Except did I? Did I really forget him, or was he the reason I was never willing to fully commit to Adam?
I just don’t know any more.
I put the phone to my ear reluctantly and try to muster up the strength to talk to my best friend.
‘Hi Milly,’ I say.
‘At sodding last! Where are you? How are you? When are you coming back? Are you OK? Hang on.’ I hear a muffled sound as she puts her hand over the receiver. ‘I’m OK, thanks, Loni, I’m not actually a big fan of rosehip tea . . . or nettles.’
The line clears again. ‘I’m at your mum’s . . .’ She lowers her voice. ‘Please come back soon and save me, she wants me to chant with her. But I’d do it, I’m not leaving here until I’ve seen you, and you know how stubborn and strong-willed I am.’
‘I do.’
‘Unusual choice of words, Bea,’ she says lightly. ‘Shame you didn’t use them yesterday, eh?’

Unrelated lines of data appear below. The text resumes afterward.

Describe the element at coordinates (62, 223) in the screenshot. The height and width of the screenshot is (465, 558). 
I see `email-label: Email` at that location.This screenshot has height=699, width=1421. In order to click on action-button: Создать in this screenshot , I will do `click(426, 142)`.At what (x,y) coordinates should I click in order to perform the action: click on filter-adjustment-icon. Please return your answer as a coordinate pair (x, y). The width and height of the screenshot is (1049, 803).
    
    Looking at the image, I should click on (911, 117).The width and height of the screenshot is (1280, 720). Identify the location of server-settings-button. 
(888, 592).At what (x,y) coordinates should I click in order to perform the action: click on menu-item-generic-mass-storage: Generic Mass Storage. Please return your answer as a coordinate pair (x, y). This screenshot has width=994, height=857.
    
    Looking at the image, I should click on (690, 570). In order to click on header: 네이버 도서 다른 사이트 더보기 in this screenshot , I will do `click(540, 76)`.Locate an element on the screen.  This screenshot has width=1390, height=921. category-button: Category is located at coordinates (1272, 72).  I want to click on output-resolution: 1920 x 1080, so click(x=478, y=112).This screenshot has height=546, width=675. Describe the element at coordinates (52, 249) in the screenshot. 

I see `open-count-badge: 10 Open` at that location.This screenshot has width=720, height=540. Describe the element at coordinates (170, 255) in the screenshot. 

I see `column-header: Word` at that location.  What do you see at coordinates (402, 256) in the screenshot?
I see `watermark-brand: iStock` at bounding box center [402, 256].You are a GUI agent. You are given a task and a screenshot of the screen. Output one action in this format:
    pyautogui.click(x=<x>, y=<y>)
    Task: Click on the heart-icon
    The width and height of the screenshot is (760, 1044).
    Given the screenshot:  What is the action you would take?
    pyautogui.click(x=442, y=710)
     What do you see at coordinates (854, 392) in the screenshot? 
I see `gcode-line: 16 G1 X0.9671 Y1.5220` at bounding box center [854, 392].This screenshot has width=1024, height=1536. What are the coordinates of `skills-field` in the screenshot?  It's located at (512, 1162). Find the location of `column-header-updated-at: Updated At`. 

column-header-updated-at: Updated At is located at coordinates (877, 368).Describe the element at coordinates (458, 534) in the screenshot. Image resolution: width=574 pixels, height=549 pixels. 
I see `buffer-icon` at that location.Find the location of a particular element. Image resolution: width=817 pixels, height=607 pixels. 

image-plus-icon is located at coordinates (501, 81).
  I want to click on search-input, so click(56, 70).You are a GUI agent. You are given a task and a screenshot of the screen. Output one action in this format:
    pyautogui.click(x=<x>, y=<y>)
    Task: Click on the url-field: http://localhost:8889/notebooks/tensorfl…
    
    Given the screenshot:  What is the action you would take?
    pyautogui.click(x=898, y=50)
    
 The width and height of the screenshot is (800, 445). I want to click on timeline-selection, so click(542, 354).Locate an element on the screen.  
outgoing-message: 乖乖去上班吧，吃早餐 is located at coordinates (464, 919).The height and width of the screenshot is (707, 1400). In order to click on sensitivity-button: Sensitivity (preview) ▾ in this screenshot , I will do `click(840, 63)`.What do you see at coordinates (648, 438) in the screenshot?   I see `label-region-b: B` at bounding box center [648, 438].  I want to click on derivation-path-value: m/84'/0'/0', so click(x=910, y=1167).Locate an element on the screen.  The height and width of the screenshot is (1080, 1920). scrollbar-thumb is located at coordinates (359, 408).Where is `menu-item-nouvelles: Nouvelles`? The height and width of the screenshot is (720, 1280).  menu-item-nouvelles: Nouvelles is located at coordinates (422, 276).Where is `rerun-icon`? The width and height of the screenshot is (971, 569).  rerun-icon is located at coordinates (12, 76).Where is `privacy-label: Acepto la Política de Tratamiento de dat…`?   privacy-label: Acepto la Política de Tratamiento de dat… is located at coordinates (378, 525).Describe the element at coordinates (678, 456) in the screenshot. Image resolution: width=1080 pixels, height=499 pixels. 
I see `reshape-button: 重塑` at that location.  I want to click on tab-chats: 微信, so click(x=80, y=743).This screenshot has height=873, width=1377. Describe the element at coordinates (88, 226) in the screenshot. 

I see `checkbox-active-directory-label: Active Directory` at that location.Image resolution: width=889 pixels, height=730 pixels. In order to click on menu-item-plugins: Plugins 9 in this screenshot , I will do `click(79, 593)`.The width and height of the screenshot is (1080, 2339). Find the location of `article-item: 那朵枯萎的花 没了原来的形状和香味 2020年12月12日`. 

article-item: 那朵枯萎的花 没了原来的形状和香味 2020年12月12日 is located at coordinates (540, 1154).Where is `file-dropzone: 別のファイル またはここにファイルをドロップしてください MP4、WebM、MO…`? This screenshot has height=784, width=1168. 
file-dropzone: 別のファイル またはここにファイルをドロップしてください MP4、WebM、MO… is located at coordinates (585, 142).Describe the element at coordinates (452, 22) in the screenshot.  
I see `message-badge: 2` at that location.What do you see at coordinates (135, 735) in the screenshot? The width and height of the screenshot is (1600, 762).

‘Don’t, Milly, please, I—’
‘I know, I know, I’m sorry,’ she interrupts. ‘I promised myself I wouldn’t be judgemental. Or start shouting at you. I just want to know if you’re OK. And,’ she adds, ‘I know I said I’d wait here as long as it takes to see you, but it is possible Loni may break me. She’s been reading passages of her new book to me for the past half an hour.’